I also think that a lot of people are looking at what happened to doing business in Russia because of Crimea and are seeing the same possibility for doing business in China because of Taiwan. My employer is one of the biggest companies in the world and it abandoned all business in Russia. Geopolitics has a lot of people spooked about doing business in China and this is also hitting supply lines.
Finally, there are huge international billionaires (World Economic Forum) who are very seriously bent on reducing first-world energy consumption, which means essentially reducing the first-world standard of living. This is not conjecture or speculation. They have plainly stated that they intend to, for example, reduce car ownership by 75% by 2050.
(Back to speculation) these people are extremely powerful and are able to sculpt policy beyond what governments can do. They pull financial levers that drive businesses to do their bidding whether they want to or not. For example, "ESG" ratings determine whose businesses get invested in, which drives companies to do things like Bud Light did to stay in the good graces of the global financial elite, even though it is horrible for business at least in the short term.

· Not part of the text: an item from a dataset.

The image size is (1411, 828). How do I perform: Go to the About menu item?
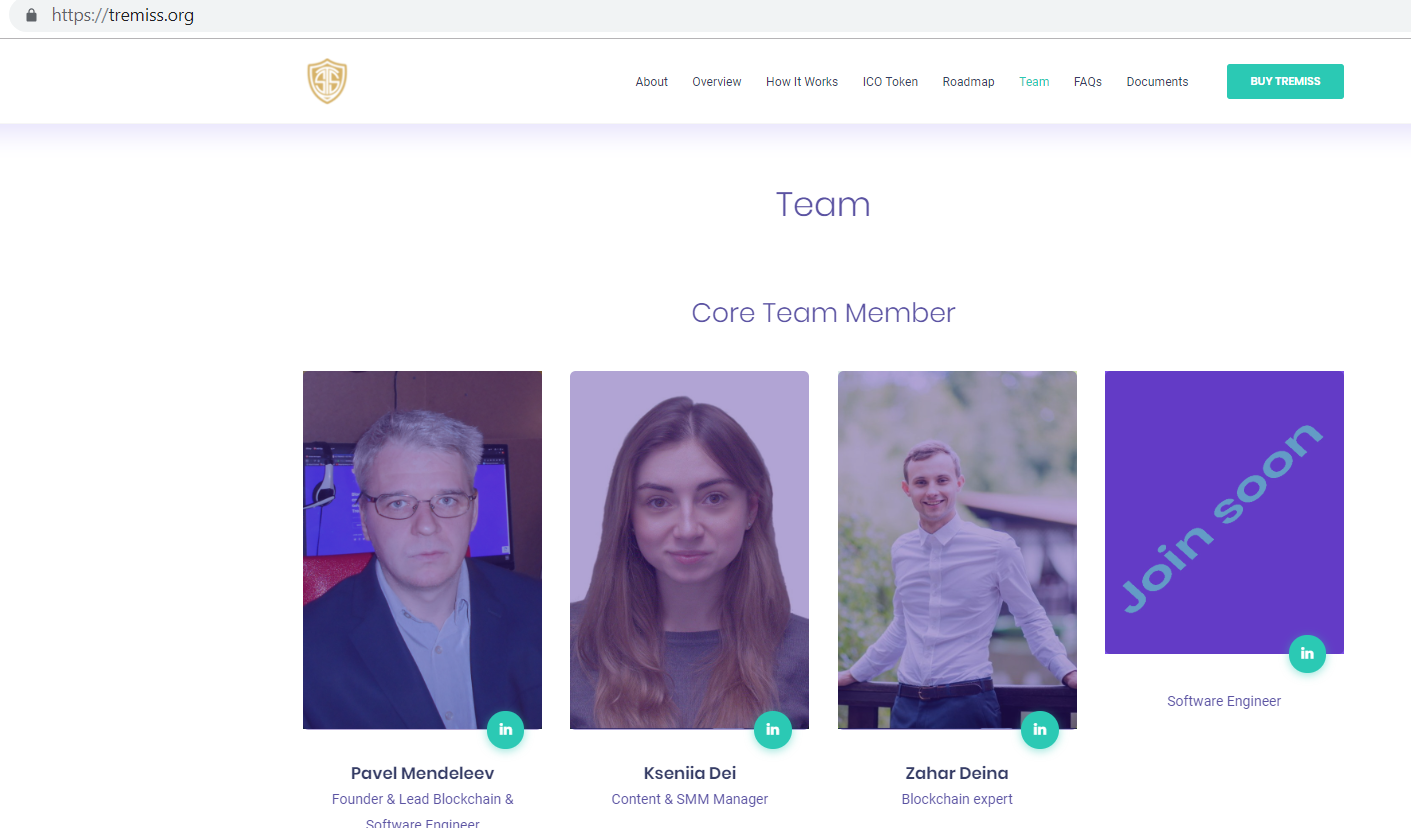pyautogui.click(x=652, y=82)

I believe there are very powerful rich people who are trying to sculpt the world into their vision of what the future should be like. And I think a lot of that vision is something that most of us would consider "anti-American". In fact I think they envision a post-American world that scraps a lot of the ideas that made America great.
I think all of these things are combining to bring economic pressure on the world to try and change it in ways we do not want.